Outre l'existence d'une segmentation efficace, il existe une autre condition de succès : les conseillers indépendants en fin de carrière doivent avoir intérêt à vendre leurs clientèles à trois ou quatre conseillers différents...

«Le processus de vente de clientèle à un acheteur est déjà lourd et compliqué. À moins d'avoir une très, très grosse clientèle, je ne vois pas comment le fait de répéter ce processus trois ou quatre fois pourrait convenir aux vendeurs», dit Yan Charbonneau.

Vente douloureuse

Le président du cabinet N.D.C. Services Financiers, Normand de Champlain, est un acheteur expérimenté. En plus de 35 ans de carrière, cet entrepreneur a procédé à une vingtaine d'acquisitions.

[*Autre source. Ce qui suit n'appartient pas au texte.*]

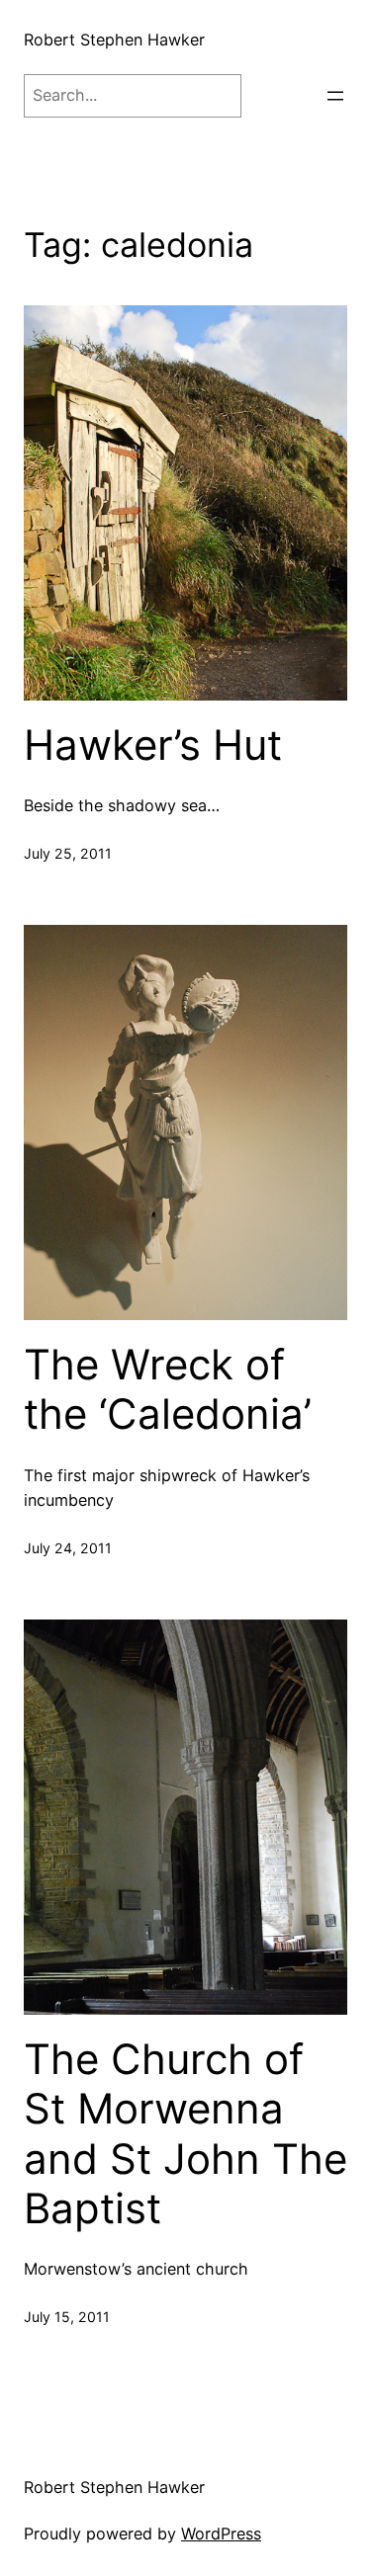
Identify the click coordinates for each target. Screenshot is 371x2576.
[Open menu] (335, 96)
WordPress (221, 2533)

«D'habitude, les acquisitions se font avec un seul acheteur, même lorsqu'elles impliquent un morcellement de clientèle. Ce n'est pas par hasard. Ce processus est chargé d'émotion et parfois même épuisant», raconte le représentant en épargne collective et en assurance de personnes.

«Imaginez un vendeur dans la soixantaine, les yeux pleins d'eau. Ce qu'il vend, ce sont ses tripes. C'est 30 ou 40 ans de passion et d'émotion !» dit-il.

Dans cet esprit, aucun vendeur ne se réjouira d'avance de la perspective d'avoir à traverser non pas une, mais trois ou quatre vérifications diligentes. Et non pas une, mais trois ou quatre entrevues avec des acheteurs différents.

«Le prix à payer serait lourd, en temps et en argent», signale le président de N.D.C. Services Financiers.

Il y a plus, car selon Normand de Champlain, le vendeur n'obtiendrait pas un meilleur prix si sa clientèle était segmentée et vendue à la pièce.

«Je ne pense pas que le fractionnement de clientèles amène une meilleure évaluation. Le risque serait d'avoir certains segments qui attireraient peu d'acheteurs et qui auraient de faibles multiples d'achat. En vendant l'ensemble du bloc à un seul acheteur, on obtient un meilleur prix. J'en suis convaincu», dit-il.